The X-ray spectral shape as seen with ROSAT (although not well determined) does not make the assumption of a soft blackbody component necessary, unless to the case of all other AM Herculis stars. This makes the system similar to the 'classical' intermediate polars (known before ROSAT), which have hard thermal bremsstrahlung spectra only. The EUV-detection on the other hand clearly shows the presence of a soft component. It is not clear, however, if both components orginate from the same accretion spot. Perhaps the system has one IP-like pole emitting predominantly hard X-ray bremsstrahlung which was active during the RASS and a second polar-like accretion region emitting soft and hard X-rays which was active during the EUVE sky survey? With the present very limited observational data we clearly cannot answer these questions and we need more EUV- and X-ray observations with full phase coverage in both modes of accretion.

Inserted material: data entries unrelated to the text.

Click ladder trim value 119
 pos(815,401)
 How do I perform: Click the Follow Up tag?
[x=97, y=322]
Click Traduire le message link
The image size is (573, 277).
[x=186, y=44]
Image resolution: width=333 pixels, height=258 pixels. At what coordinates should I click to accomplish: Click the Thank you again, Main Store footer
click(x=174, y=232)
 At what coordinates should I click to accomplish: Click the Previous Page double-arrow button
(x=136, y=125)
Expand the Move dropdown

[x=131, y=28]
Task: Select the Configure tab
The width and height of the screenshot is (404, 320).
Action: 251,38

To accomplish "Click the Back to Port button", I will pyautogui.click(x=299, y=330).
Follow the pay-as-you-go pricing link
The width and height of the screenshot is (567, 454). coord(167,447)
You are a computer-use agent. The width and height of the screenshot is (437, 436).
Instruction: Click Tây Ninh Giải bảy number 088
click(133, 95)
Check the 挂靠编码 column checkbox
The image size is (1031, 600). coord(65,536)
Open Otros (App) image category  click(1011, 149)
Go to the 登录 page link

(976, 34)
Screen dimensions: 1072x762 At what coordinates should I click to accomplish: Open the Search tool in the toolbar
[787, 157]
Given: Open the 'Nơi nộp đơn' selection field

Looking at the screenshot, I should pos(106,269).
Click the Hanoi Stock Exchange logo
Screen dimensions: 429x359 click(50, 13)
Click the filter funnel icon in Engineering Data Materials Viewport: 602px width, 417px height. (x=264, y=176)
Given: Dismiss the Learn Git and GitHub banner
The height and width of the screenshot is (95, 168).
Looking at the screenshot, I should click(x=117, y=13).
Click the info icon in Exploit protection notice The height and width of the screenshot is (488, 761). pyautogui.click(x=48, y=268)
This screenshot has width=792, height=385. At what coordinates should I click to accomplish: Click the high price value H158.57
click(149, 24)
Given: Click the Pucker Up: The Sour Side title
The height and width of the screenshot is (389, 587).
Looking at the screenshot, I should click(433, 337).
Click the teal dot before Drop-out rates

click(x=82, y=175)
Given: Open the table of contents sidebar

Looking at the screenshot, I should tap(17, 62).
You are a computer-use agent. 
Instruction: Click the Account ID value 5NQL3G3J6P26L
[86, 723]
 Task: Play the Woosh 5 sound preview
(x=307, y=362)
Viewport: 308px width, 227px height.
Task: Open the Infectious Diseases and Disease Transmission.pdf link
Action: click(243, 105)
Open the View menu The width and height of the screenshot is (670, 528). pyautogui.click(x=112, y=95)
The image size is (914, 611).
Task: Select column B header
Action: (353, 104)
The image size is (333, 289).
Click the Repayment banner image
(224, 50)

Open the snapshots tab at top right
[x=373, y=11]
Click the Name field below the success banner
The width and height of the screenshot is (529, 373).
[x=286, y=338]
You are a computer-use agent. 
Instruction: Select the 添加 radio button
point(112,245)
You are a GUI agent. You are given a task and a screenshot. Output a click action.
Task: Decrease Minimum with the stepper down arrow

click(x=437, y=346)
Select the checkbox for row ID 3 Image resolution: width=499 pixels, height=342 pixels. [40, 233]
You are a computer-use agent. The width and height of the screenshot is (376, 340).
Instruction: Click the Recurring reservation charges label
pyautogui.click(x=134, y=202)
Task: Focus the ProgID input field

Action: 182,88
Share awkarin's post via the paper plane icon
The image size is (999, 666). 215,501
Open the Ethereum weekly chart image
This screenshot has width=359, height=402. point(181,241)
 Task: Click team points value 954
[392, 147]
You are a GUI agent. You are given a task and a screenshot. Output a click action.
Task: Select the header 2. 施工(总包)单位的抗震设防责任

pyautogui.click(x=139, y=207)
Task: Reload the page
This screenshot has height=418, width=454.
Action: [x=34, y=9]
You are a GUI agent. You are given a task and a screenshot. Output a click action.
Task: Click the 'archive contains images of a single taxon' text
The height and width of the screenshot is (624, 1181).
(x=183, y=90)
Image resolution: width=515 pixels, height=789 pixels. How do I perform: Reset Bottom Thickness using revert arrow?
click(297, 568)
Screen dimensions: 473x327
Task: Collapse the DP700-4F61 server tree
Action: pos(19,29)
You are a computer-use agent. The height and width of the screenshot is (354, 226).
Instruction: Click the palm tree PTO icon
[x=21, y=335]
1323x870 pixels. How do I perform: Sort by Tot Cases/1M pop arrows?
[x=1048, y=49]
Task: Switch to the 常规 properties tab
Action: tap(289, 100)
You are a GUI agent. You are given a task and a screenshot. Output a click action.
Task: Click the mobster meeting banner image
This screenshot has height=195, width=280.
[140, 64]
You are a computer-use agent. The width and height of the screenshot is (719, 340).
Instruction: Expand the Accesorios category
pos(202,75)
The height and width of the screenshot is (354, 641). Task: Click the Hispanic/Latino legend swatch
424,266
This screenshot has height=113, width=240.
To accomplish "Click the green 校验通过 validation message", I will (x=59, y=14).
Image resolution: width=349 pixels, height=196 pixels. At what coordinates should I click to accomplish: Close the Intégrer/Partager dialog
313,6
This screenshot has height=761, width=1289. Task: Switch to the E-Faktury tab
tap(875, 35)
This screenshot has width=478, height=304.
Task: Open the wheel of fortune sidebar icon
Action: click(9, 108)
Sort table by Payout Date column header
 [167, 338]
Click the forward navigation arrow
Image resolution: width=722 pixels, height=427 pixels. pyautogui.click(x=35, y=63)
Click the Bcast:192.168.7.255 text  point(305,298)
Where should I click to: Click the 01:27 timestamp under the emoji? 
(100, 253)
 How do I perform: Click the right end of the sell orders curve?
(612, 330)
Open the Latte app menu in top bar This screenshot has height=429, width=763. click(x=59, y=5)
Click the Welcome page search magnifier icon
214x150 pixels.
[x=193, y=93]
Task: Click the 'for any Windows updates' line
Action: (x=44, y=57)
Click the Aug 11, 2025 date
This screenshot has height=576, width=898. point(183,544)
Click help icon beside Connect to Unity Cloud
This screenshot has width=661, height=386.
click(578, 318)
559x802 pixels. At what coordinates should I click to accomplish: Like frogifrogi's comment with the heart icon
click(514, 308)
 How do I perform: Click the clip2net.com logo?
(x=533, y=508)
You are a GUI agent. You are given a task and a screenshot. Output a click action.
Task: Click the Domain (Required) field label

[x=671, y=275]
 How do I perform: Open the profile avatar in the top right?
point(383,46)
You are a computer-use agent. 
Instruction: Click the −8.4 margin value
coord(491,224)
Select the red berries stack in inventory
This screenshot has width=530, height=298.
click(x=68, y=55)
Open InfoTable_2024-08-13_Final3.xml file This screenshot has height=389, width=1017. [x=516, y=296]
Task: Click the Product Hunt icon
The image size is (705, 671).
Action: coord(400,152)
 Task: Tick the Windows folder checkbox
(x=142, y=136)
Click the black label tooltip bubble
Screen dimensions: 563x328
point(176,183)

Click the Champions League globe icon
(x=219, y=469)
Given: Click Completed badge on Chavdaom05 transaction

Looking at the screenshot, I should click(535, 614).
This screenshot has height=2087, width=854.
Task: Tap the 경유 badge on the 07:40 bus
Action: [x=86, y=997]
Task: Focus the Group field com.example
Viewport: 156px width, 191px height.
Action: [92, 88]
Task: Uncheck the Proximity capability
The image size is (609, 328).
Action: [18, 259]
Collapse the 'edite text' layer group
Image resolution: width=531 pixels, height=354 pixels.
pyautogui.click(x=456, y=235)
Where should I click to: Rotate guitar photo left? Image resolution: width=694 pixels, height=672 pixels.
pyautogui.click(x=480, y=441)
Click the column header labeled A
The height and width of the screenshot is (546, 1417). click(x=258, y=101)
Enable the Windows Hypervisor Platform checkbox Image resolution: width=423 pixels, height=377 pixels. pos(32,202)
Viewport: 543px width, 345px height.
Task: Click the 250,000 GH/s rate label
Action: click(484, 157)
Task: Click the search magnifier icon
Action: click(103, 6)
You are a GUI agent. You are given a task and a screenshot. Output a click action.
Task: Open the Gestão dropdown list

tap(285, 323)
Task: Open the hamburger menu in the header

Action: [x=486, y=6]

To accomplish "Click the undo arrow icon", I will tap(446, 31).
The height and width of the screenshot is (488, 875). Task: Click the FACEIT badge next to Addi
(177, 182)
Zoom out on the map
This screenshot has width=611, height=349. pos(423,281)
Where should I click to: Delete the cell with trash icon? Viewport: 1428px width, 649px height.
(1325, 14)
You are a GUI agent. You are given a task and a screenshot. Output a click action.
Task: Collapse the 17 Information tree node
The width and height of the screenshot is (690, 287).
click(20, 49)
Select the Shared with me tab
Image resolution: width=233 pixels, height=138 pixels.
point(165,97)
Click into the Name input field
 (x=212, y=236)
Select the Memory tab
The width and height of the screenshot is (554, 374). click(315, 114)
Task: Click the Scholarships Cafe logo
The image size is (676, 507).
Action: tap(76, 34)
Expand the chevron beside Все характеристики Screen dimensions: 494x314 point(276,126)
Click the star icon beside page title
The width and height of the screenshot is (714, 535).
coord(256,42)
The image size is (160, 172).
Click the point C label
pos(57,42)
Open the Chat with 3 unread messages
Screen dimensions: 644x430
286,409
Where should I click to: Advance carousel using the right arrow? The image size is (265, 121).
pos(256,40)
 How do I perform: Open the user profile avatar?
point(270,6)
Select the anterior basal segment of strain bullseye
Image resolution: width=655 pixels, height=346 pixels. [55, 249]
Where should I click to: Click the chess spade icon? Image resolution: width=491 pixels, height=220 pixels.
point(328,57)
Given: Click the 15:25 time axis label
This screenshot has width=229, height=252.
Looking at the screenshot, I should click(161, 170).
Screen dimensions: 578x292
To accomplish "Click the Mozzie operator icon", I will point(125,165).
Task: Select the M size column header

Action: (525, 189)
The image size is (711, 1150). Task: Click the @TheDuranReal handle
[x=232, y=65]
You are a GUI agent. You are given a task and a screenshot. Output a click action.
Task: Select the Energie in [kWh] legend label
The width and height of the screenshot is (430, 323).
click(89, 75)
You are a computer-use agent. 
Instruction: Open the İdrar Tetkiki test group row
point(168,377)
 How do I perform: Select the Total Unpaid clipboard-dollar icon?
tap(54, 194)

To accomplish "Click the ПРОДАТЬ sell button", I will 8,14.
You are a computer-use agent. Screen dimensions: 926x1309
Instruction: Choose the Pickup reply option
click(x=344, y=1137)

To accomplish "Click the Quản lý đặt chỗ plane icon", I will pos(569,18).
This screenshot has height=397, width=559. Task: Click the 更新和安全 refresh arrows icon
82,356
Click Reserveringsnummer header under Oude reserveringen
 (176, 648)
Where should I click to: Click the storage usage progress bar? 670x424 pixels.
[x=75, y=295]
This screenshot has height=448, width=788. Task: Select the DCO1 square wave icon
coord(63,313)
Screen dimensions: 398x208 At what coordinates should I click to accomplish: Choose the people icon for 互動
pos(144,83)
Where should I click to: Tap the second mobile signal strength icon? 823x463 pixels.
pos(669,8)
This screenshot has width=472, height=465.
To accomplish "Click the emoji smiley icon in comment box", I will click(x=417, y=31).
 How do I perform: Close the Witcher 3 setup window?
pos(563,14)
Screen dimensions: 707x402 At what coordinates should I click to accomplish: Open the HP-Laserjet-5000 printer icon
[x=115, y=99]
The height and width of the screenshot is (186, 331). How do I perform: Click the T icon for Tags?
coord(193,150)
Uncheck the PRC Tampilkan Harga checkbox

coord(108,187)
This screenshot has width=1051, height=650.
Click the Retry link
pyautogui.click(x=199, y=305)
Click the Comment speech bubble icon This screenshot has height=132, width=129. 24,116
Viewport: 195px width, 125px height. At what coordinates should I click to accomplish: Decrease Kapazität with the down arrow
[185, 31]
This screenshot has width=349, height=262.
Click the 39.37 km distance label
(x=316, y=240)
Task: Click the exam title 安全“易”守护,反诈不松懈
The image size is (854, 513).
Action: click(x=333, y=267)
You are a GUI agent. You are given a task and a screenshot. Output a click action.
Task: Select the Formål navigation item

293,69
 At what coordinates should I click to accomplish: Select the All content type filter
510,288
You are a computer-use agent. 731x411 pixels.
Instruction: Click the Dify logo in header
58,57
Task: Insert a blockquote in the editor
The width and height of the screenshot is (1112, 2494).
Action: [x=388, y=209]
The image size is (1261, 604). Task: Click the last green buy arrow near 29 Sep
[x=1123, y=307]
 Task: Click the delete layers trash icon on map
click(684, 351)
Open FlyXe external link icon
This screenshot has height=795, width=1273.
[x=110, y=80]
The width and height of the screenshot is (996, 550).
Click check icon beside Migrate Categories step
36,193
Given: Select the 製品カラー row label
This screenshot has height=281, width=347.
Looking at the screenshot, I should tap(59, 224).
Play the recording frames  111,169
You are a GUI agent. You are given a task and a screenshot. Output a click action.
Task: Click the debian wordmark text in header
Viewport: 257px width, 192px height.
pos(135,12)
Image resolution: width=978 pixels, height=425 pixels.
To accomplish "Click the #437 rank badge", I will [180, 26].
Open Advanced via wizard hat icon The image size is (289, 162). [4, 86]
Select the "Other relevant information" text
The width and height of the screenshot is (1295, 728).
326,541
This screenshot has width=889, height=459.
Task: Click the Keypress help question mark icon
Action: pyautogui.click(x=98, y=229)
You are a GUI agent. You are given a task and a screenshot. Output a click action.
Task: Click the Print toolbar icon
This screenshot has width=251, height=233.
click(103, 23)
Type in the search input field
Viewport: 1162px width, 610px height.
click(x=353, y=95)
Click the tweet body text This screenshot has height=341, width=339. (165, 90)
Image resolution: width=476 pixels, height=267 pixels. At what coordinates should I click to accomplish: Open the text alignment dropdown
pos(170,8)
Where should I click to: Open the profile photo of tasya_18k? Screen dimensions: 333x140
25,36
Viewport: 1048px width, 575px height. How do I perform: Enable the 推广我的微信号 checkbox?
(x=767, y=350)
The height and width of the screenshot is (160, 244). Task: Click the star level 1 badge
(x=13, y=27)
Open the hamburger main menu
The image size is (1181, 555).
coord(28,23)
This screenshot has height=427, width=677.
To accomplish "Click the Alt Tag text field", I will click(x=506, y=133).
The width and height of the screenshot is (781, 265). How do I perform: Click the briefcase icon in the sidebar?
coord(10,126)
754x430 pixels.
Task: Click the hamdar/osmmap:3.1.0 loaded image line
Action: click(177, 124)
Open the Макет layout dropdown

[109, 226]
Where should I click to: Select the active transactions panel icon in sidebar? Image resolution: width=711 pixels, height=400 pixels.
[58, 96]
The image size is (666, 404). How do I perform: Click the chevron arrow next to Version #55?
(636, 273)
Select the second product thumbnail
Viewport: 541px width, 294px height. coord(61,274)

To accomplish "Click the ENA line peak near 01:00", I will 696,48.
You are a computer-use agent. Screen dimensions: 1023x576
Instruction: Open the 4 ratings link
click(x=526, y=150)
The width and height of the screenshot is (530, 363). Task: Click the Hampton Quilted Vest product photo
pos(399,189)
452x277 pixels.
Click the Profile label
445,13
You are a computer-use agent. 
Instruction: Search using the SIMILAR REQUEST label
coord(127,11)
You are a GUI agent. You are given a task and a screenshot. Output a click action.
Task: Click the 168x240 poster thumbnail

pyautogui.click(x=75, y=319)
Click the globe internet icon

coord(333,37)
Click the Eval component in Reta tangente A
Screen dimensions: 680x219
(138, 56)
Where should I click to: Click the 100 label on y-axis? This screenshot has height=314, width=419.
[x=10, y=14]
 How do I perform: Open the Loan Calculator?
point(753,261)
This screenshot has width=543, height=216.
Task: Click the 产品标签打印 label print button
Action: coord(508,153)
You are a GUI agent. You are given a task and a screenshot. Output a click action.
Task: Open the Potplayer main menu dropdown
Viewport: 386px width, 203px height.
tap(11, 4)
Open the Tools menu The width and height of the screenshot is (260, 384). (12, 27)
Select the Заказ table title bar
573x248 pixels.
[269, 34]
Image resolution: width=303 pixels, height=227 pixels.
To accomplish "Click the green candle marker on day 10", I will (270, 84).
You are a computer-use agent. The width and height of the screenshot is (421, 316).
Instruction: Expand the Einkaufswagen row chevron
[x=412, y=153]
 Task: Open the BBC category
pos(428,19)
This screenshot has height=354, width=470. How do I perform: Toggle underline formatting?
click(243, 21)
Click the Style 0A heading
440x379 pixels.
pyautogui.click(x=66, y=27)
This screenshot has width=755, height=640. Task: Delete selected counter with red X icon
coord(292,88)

We have found clear and unique evidence for the magnetic nature of the new cataclysmic variable RX J2115.7-5840 by the detection of strong and variable circular polarization. In addition, the radial velocity pattern and the shape of the optical light curve (when showing the pronounced hump) suggest an AM Herculis type nature of this object. We found, however, some features which do not fit in the most simple picture of a synchronously rotating polar: (1) there is no consistent photometric and spectroscopic period; (2) the optical lightcurve is sometimes flat and sometimes strongly modulated, which is not related to changes in the mass accretion rate; (3) the circular polarization curve is not repeatable, showing either only one or both signs of polarization. One possible explanation for these deviations is the presence of a small asynchronism ( 1%) between the orbital and the spin periods of the white dwarf. The origin of such an asynchronism is unknown. Other polars with comparable orbital period (hence, mass accretion rate and thus accretion torque) and field strength (hence, synchronisation torque) are not known to show this behaviour, they are synchronized. There are three more asynchonous polars known, V1500 Cyg (Stockman et al. 1988), BY Cam (e.g. Mouchet et al. 1997), and RXJ1940-10 (Patterson et al. 1995) with orbital periods of 197, 201, and 202 min, beat periods between spin and orbital period of 14, 7.8, and -49.5 days, respectively. All these systems are long-period polars, i.e. they have orbital periods above the 2-3 hour period gap. For V1500 Cyg the reason for the asynchronism was found in its 1975 nova explosion. The mechanism behind for the two other systems are unknown. If confirmed, RX J2115.7-5840 would be the first asynchronous polar below the period gap. To confirm it's nature is a challenge for observers, to understand it's physics a challenge for theorists.